From hour 0, the rings and freshly honed cylinder walls will scrape against each other and begin break in by wearing into each other.  The friction of the rings against the cylinder walls will also help heat cycle the rings.  Just remember that the car you buy off the showroom floor has already had it's engine tested, installed and driven around the factory, on and off a truck or ship, and around the dealership.  Some high performance cars are even driven hard on a track at the factory for quality control.  Sometimes, a bad transporter or joyriding dealer will "wear down the tires" on the dealer prep test drive.  The basic engine break in principles still apply but on a rebuilt engine, take care in initial running and start up.  

From hour 0 you want to begin incremental increases in heat cycling, load, and rpm.  The reason why you want to avoid moderate and high load/rpm operation from hour 0 is because this sudden increase can generates excessive blow by and oil glazing.  This excessive blow by also contaminates the oil, causing unnecessary wear.

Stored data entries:
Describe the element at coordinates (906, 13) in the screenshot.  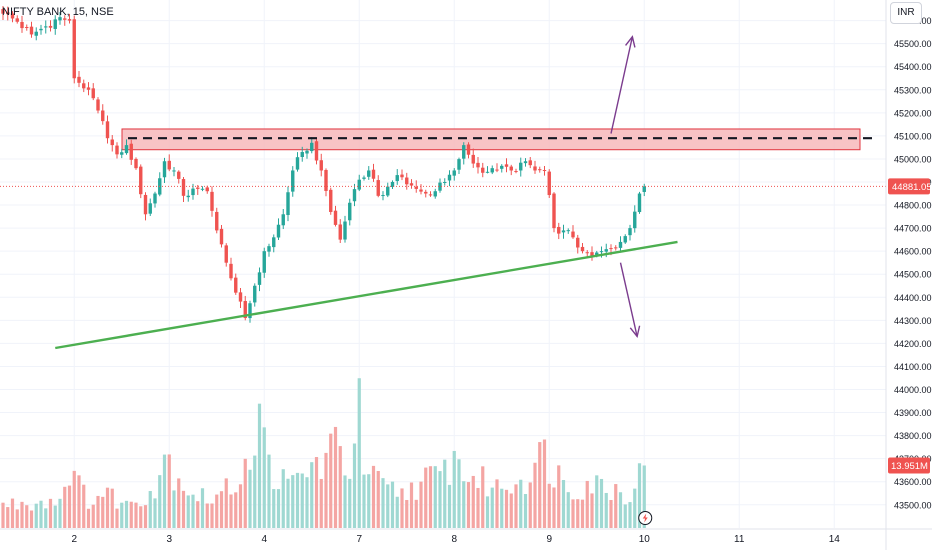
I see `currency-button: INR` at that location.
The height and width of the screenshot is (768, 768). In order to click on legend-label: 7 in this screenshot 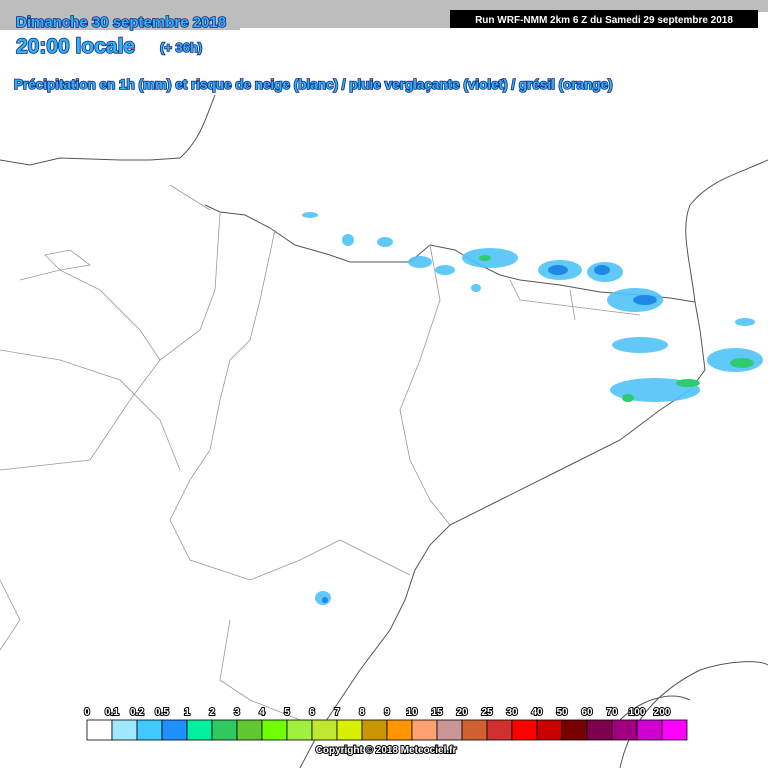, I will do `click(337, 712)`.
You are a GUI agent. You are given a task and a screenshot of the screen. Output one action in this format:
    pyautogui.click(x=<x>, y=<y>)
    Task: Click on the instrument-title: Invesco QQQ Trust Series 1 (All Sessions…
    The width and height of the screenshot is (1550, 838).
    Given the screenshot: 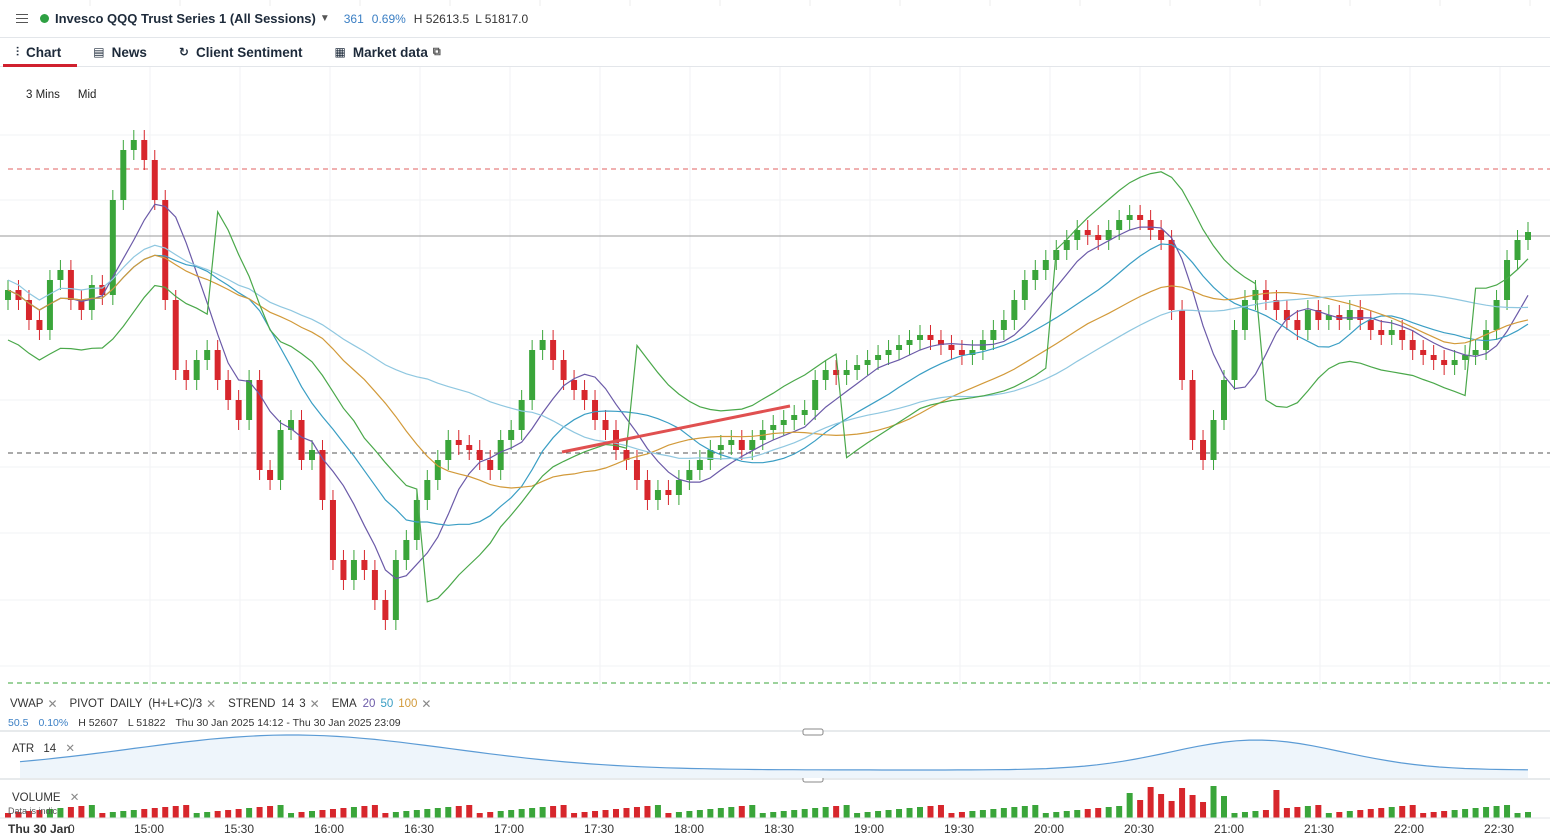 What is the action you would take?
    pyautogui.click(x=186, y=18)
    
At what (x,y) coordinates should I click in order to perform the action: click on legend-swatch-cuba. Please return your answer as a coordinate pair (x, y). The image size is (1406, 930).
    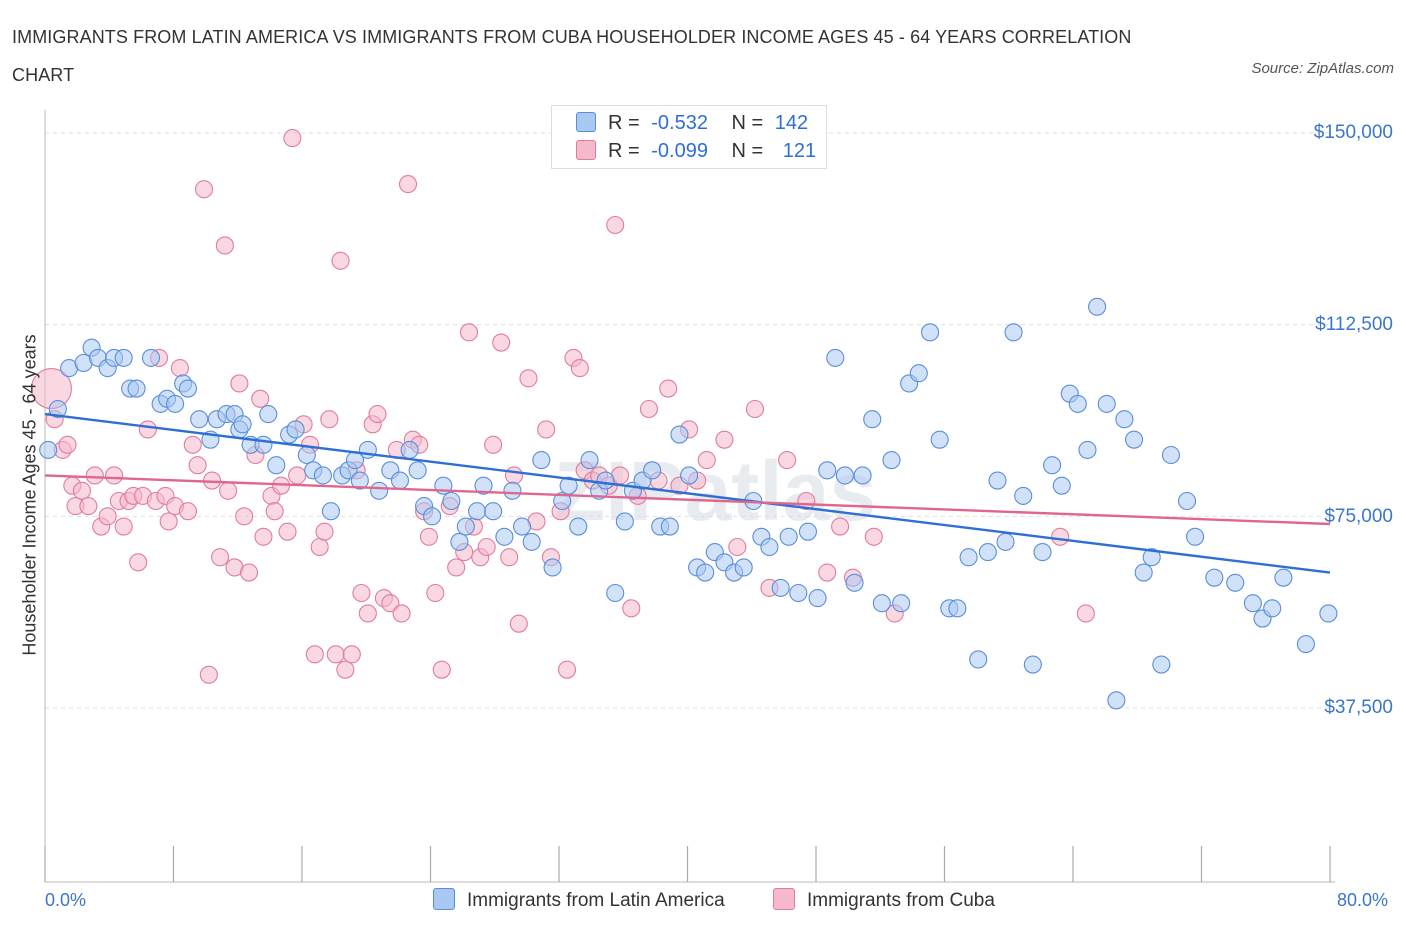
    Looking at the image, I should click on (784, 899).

◆ WHAT YOU WILL DO
A: Duplicate the part of the engine break-in text between "From hour 0, the" and "and start up.", inclusive.
B: In the records, rewrite the lines between the line holding "At what (x,y)" and the end of the records, inclusive, with "coordinate pair" changed to "point" and nothing else altered. Omit the pictures.
The records are unrelated to the text on engine break-in.

◆ SOLUTIONS PER TASK
A:
From hour 0, the rings and freshly honed cylinder walls will scrape against each other and begin break in by wearing into each other.  The friction of the rings against the cylinder walls will also help heat cycle the rings.  Just remember that the car you buy off the showroom floor has already had it's engine tested, installed and driven around the factory, on and off a truck or ship, and around the dealership.  Some high performance cars are even driven hard on a track at the factory for quality control.  Sometimes, a bad transporter or joyriding dealer will "wear down the tires" on the dealer prep test drive.  The basic engine break in principles still apply but on a rebuilt engine, take care in initial running and start up.

B:
At what (x,y) coordinates should I click in order to perform the action: click on legend-swatch-cuba. Please return your answer as a point (x, y). The image size is (1406, 930).
    Looking at the image, I should click on (784, 899).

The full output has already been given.